Sui fianchi di una delle colline che incorniciano la cittadina di Byumba è situato un campo profughi che ospita circa 17.000 rifugiati. Analogo campo esiste nei pressi di Gatsibo dove sono ammassate altre 17.000 persone ( fonte UNCHR). Entrambi i campi ospitano, fin dal lontano 1996, profughi congolesi in gran parte di etnia banyamulenge, provenienti dalla regione del nord Kiwu da cui si sono allontanati per sfuggire ai vari momenti di guerra che si sono succeduti in tutti questi anni nella regione dei Grandi Laghi.
Sarebbe interessante capire la logica per cui l'agenzia dell'ONU per i rifugiati (UNCHR) concentri in Rwanda una simile massa di rifugiati, andando a congestionare il piccolo paese con la più alta densità demografica del continente africano ( 386 abitanti per km/q) e non sfrutti l'immensità degli spazi del Congo ( 29 abitanti per km/q).
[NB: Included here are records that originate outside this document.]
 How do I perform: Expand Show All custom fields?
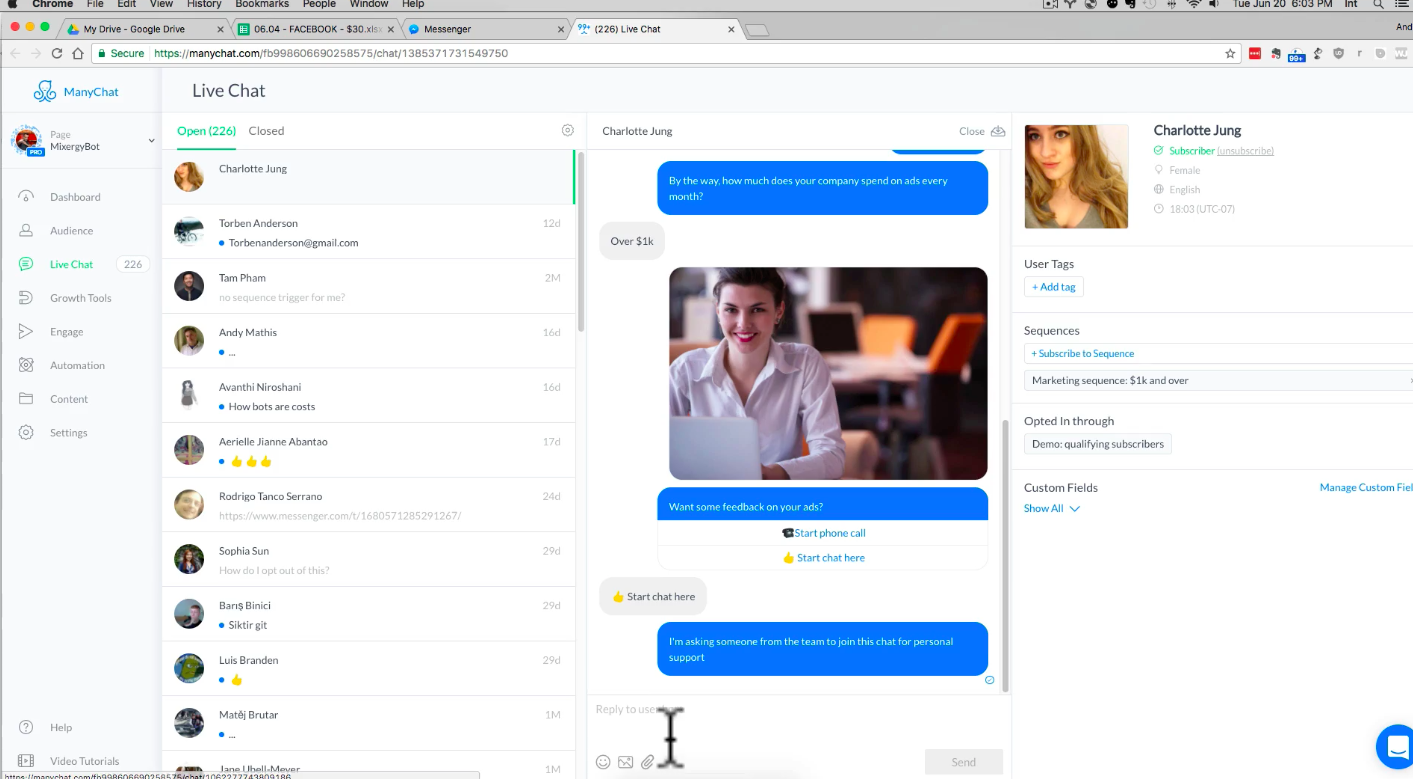(x=1051, y=509)
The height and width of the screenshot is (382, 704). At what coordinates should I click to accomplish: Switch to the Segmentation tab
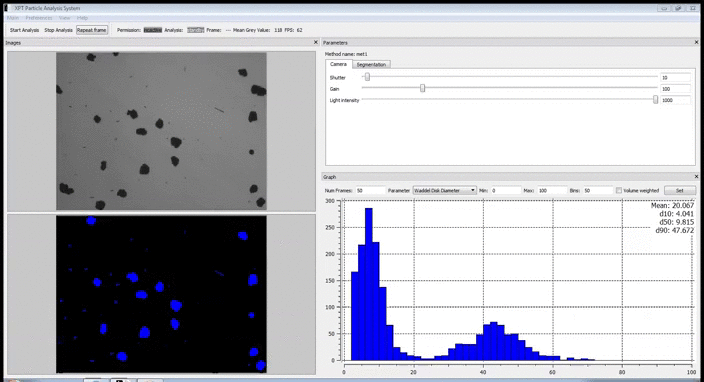point(371,65)
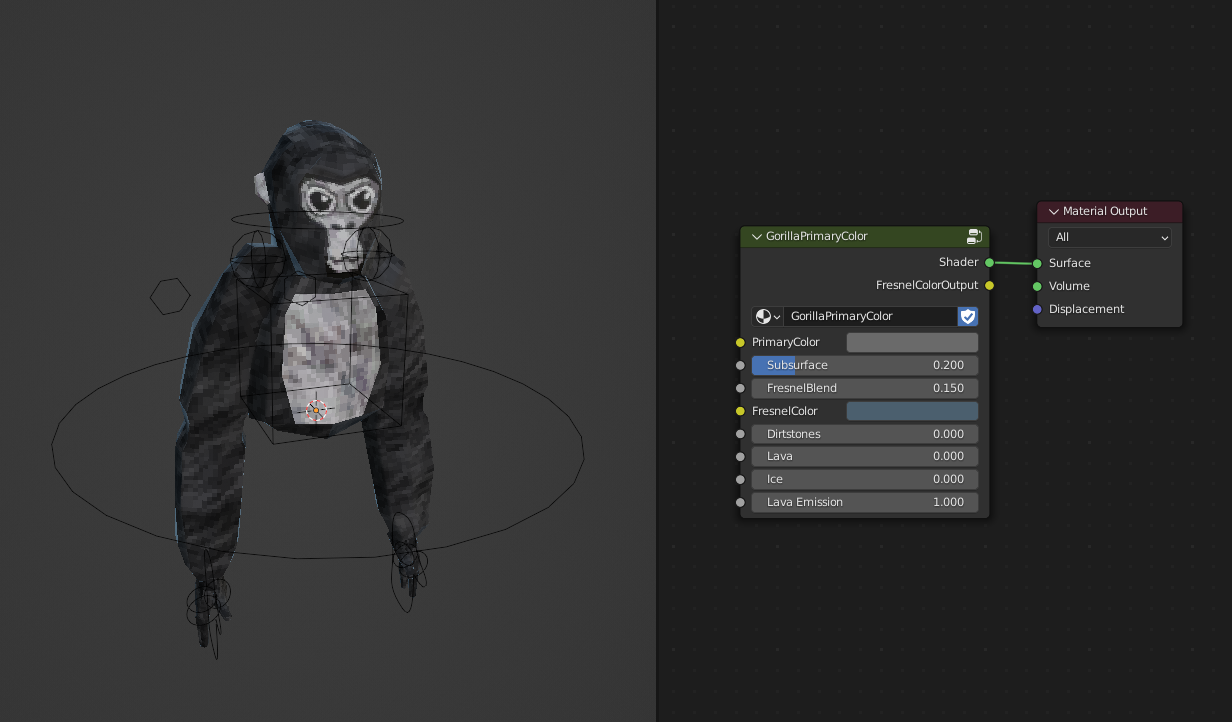Click the node group edit icon on GorillaPrimaryColor header
1232x722 pixels.
[973, 236]
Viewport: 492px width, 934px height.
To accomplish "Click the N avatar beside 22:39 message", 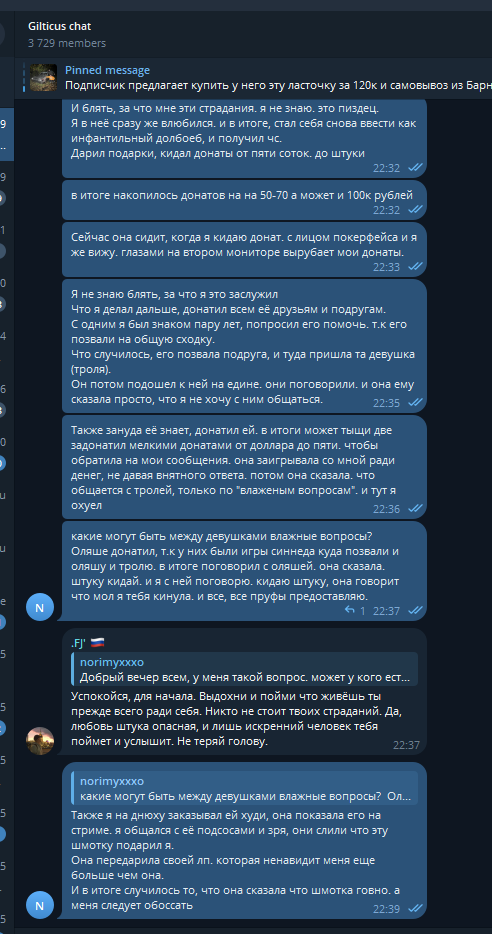I will [x=40, y=905].
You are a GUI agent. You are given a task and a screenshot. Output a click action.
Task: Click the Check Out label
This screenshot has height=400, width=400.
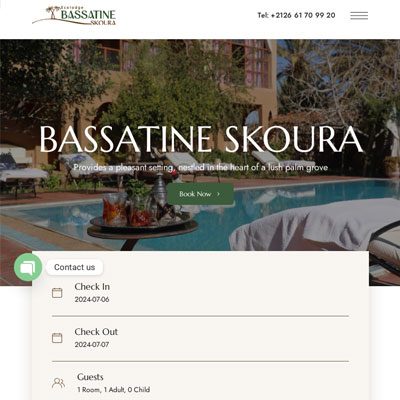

Una simile scelta, che certo non favorisce la decantazione di una situazione locale sempre molto calda, sembra rispondere a un rischiosissimo bilanciamento dei rifugiati sui due lati della frontiera, facendone merce di scambio sui vari tavoli della politica. Certo, con simili metodi di gestione delle emergenze rifugiati, il carrozzone dell'UNCHR avrà lavoro ancora per molti anni e i suoi funzionari, non certo sottopagati, potranno continuare a scorazzare sulle strade africane sui loro potenti fuoristrada, mentre sui mercati locali si potranno sempre trovare merci provenenti dai riforniti magazzini dell'agenzia.